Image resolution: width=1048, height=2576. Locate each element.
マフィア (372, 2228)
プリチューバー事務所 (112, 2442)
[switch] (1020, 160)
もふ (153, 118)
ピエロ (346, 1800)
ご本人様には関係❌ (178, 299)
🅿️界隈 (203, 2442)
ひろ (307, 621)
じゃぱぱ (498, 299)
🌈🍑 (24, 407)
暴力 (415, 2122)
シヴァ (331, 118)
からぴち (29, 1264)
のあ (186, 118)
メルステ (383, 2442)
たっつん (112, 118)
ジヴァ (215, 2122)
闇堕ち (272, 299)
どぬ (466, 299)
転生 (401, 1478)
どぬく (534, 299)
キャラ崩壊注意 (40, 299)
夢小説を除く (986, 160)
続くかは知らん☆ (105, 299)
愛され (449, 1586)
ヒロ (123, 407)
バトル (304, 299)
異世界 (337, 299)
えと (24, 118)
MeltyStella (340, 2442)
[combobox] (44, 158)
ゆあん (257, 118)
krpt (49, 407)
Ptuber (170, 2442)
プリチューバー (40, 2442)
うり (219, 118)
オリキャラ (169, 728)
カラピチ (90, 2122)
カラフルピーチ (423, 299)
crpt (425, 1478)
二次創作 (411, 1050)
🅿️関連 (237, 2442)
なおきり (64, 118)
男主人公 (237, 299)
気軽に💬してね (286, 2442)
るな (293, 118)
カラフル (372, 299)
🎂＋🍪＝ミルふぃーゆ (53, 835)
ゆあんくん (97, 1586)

○ ○ ○ ○ ○

Problem:
Copy out the range of lines above starting at the line with "ひろ (307, 621)" and ending at the line with "愛され (449, 1586)", exactly and including both.

Response to this task:
ひろ (307, 621)
じゃぱぱ (498, 299)
🌈🍑 (24, 407)
暴力 (415, 2122)
シヴァ (331, 118)
からぴち (29, 1264)
のあ (186, 118)
メルステ (383, 2442)
たっつん (112, 118)
ジヴァ (215, 2122)
闇堕ち (272, 299)
どぬ (466, 299)
転生 (401, 1478)
どぬく (534, 299)
キャラ崩壊注意 (40, 299)
夢小説を除く (986, 160)
続くかは知らん☆ (105, 299)
愛され (449, 1586)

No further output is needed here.